══ SUPPLIED DATA ══
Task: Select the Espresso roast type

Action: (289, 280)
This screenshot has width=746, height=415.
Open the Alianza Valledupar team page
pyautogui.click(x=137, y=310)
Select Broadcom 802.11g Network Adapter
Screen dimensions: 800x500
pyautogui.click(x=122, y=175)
═══
══ SUPPLIED DATA ══
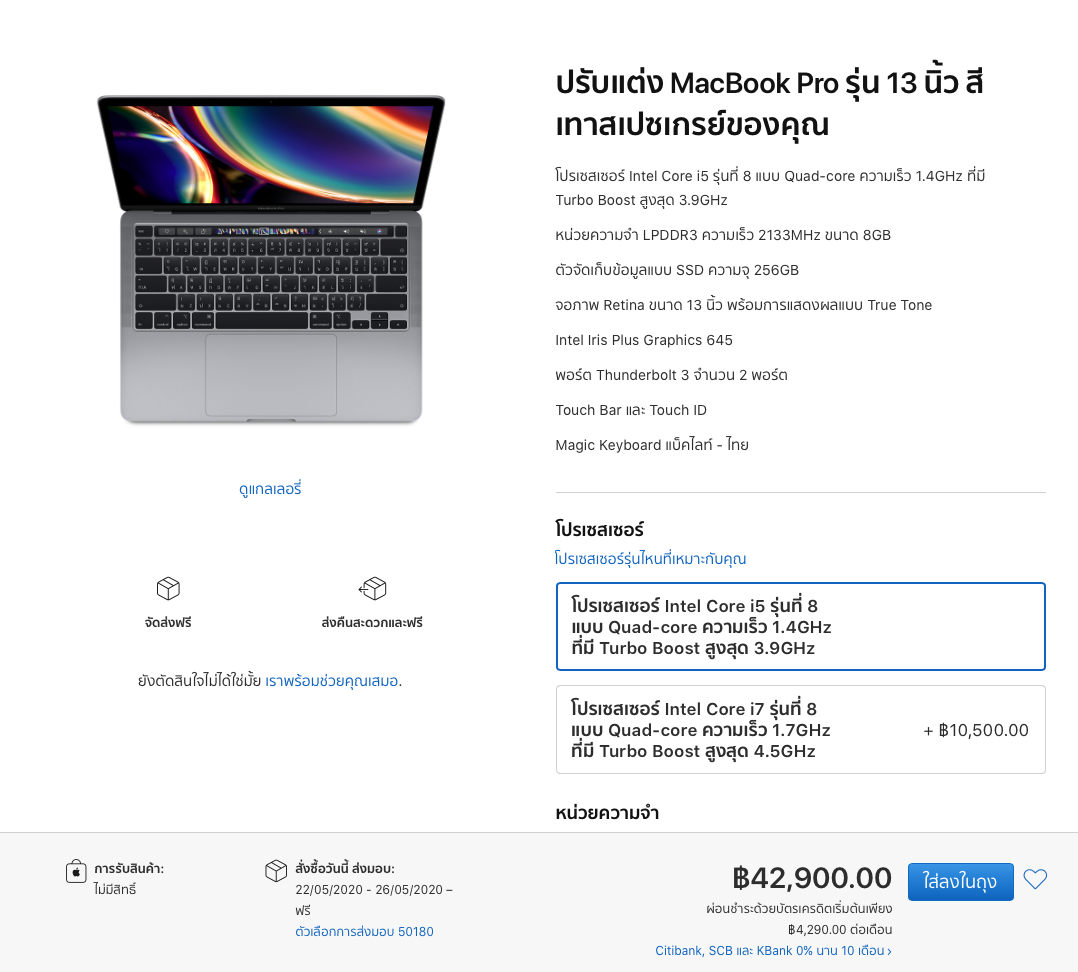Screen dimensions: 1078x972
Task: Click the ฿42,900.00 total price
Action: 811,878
═══
══ SUPPLIED DATA ══
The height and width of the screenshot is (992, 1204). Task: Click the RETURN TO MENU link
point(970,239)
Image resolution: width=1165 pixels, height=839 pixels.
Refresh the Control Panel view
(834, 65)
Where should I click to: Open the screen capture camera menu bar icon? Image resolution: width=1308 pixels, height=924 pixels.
═══
• TASK DESCRIPTION: Show all of the lines above in which "Image" is present.

• ANSWER TO THIS TASK:
Image resolution: width=1165 pixels, height=839 pixels.
Where should I click to: Open the screen capture camera menu bar icon? Image resolution: width=1308 pixels, height=924 pixels.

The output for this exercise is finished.